Required action: The answer must consist of each line below that contains the string "Collapse".

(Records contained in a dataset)

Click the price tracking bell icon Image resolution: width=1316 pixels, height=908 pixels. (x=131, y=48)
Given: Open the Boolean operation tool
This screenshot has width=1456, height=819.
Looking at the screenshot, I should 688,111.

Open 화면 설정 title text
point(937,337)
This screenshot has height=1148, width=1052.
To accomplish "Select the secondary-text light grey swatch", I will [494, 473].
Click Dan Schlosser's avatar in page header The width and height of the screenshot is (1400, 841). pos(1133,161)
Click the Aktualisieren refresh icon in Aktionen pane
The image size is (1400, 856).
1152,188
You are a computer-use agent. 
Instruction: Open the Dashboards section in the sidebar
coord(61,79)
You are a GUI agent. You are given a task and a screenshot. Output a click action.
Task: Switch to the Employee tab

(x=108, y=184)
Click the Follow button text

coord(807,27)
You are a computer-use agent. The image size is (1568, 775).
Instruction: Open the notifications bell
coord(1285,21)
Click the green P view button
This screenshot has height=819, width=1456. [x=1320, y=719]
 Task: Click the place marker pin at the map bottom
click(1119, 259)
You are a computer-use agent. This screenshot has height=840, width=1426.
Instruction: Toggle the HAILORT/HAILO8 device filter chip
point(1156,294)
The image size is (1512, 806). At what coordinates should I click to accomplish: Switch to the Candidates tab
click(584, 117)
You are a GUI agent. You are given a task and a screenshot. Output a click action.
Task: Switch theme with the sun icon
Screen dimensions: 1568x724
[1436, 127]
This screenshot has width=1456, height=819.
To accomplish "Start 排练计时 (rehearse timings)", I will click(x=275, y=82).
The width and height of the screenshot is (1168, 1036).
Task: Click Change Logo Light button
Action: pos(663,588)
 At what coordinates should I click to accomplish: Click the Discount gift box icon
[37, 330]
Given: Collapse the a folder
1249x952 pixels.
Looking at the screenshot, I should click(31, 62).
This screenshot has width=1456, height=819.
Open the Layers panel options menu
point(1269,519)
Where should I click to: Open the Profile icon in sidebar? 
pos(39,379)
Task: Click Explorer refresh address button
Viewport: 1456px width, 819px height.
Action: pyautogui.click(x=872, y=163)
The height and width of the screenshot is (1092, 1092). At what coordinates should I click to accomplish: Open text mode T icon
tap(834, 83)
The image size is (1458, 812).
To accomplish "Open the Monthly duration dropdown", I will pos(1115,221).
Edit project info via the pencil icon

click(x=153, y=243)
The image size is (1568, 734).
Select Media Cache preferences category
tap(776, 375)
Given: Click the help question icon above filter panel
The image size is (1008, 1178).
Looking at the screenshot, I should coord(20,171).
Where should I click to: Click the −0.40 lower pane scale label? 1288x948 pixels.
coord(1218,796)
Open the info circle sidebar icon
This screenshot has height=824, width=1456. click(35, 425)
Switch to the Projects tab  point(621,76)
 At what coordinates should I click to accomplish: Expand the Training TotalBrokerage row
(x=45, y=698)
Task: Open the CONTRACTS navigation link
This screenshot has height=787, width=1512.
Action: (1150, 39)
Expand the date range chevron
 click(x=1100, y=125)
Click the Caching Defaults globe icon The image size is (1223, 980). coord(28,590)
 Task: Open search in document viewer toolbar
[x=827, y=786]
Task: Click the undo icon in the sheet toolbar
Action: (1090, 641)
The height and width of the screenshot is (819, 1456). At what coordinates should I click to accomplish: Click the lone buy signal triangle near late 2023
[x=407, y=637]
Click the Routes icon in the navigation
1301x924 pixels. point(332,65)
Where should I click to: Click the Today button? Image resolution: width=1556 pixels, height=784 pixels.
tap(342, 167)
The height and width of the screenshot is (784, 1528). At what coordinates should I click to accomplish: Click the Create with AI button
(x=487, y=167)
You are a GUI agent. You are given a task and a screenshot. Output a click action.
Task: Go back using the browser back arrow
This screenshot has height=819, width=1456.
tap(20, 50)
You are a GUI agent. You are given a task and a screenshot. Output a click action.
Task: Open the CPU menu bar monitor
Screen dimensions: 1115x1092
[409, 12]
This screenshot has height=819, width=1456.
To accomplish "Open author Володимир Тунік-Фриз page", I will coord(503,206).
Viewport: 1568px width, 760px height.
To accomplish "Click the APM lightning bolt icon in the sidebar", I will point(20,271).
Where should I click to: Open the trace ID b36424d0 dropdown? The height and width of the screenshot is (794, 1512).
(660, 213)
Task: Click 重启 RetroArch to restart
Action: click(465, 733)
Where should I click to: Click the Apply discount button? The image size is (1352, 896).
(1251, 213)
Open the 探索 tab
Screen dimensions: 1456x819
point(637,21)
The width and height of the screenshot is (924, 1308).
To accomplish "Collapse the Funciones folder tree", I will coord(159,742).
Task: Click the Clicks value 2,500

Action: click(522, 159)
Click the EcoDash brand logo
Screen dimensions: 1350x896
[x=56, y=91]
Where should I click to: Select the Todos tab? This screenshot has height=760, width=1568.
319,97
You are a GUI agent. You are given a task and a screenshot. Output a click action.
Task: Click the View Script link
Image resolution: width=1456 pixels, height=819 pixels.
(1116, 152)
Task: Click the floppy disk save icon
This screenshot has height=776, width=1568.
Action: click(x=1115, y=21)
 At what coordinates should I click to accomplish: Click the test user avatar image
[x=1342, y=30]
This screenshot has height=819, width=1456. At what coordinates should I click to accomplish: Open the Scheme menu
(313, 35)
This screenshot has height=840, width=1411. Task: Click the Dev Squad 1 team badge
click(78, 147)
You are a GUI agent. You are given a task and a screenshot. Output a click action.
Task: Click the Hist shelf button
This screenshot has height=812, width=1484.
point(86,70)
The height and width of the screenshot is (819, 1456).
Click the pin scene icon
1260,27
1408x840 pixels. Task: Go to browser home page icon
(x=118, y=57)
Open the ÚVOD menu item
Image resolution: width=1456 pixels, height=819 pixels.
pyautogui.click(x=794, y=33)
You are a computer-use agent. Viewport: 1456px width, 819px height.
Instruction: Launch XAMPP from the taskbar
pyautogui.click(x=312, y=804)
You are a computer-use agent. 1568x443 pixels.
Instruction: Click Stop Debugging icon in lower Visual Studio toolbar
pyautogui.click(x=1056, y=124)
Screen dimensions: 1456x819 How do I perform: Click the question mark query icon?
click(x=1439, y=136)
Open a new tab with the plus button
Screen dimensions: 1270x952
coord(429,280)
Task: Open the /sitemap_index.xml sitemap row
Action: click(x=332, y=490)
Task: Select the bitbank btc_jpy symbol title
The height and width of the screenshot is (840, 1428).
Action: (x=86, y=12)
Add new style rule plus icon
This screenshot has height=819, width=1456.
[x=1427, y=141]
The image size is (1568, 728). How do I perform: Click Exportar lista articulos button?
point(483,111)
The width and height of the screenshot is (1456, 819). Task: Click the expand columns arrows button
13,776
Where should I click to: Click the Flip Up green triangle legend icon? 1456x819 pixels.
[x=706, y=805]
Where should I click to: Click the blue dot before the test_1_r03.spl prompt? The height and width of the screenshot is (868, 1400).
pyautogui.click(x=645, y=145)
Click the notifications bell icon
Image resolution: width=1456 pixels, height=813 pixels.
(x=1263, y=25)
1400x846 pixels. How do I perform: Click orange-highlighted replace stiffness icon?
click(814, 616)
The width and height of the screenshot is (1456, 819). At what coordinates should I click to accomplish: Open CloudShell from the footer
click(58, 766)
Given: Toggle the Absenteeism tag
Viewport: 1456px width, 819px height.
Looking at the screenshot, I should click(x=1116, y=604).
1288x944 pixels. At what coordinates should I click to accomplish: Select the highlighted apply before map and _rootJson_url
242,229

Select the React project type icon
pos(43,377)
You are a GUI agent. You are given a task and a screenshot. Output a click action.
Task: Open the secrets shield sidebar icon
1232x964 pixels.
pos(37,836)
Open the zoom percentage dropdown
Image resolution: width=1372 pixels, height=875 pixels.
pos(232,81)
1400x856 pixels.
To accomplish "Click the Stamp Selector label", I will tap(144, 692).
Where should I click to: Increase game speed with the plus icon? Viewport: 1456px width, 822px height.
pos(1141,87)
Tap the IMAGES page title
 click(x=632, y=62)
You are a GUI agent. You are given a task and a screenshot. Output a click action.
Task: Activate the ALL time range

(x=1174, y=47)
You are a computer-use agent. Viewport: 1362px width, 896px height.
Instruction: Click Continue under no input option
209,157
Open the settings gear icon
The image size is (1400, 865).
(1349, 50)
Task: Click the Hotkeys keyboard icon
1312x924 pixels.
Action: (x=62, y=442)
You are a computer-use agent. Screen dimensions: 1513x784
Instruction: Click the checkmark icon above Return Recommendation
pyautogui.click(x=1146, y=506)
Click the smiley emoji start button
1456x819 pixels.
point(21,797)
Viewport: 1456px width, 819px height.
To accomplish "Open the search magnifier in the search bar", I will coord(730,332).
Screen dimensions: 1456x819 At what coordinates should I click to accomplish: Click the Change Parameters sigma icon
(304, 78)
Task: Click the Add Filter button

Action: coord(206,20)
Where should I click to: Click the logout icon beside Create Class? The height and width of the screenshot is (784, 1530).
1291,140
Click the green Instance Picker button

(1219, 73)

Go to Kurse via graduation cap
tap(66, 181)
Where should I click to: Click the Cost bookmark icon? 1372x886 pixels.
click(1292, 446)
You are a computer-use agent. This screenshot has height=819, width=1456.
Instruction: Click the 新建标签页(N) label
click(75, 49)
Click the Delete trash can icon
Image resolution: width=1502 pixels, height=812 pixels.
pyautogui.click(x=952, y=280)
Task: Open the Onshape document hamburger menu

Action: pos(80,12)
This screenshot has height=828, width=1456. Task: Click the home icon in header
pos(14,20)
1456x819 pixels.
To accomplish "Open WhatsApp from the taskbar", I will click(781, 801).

Response to the task:
Given: Collapse the a folder
To accomplish "Collapse the Funciones folder tree", I will coord(159,742).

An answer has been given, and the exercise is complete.